**Task statement:**
Locate every line in the items below that contains the string "named", matching case exactly, and copy each of those lines.

**Exercise materials:**
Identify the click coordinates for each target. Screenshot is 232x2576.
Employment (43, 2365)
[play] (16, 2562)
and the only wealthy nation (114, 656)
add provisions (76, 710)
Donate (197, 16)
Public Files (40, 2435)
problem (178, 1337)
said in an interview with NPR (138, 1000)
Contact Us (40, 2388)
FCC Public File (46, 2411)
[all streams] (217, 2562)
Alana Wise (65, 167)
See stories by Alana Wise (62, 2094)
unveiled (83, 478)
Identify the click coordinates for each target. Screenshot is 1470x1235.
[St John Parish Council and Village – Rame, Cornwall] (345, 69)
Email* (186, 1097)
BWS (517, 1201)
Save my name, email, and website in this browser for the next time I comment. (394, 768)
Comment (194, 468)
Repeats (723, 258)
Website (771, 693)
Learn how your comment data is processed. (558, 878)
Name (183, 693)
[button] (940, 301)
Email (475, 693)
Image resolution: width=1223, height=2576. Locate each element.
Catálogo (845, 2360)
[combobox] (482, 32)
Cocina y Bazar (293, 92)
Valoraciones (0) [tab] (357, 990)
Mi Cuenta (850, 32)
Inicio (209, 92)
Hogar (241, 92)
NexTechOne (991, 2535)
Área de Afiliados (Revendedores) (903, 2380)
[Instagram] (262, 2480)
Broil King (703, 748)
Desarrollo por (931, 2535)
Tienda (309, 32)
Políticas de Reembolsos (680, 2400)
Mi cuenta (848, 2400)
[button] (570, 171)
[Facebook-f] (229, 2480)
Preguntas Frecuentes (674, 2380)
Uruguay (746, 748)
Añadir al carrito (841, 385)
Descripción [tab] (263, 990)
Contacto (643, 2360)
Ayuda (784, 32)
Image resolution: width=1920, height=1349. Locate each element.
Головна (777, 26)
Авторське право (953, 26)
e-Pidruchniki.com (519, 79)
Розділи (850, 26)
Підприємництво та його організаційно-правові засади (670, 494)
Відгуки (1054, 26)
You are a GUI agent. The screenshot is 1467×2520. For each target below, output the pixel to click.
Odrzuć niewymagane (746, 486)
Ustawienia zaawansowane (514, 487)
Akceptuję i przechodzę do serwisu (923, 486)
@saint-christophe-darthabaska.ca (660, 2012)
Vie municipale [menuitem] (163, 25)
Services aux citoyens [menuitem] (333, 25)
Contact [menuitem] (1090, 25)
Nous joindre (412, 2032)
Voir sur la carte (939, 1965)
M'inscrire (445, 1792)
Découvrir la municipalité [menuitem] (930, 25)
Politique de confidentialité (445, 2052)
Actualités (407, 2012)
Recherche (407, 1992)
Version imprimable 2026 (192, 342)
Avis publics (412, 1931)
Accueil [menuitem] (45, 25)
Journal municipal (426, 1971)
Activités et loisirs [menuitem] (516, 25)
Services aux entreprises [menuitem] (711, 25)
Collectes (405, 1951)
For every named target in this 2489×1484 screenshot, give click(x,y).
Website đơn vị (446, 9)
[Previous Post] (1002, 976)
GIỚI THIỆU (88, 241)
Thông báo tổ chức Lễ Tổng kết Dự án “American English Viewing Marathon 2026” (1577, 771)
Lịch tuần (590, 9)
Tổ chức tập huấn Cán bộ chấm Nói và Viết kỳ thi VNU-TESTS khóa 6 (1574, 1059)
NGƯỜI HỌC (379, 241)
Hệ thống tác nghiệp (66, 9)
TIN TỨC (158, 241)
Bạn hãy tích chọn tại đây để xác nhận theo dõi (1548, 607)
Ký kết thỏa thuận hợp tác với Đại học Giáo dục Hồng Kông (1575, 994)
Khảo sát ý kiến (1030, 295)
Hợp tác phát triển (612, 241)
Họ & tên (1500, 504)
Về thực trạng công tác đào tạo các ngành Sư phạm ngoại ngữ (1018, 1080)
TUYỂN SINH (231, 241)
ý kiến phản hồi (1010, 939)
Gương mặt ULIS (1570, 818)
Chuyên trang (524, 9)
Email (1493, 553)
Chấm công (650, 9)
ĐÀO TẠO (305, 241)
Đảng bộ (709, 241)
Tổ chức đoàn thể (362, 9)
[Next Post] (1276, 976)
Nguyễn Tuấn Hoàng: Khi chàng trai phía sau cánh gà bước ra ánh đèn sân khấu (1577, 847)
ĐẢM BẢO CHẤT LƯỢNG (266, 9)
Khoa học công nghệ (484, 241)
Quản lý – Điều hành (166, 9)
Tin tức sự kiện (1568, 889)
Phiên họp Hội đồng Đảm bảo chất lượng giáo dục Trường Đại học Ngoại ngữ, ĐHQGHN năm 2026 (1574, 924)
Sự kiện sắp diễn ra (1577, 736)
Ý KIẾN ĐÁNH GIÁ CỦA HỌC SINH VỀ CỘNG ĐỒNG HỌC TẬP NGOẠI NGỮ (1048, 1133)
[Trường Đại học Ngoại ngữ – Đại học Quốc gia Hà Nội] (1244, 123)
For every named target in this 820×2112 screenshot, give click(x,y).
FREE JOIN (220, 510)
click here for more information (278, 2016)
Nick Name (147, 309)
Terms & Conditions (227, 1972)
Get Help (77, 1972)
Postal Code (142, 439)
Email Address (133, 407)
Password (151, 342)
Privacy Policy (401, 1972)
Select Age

**Reply:**
For every named target in this 2489×1484 screenshot, give click(x,y).
For every named target in this 820×2112 screenshot, give click(x,y).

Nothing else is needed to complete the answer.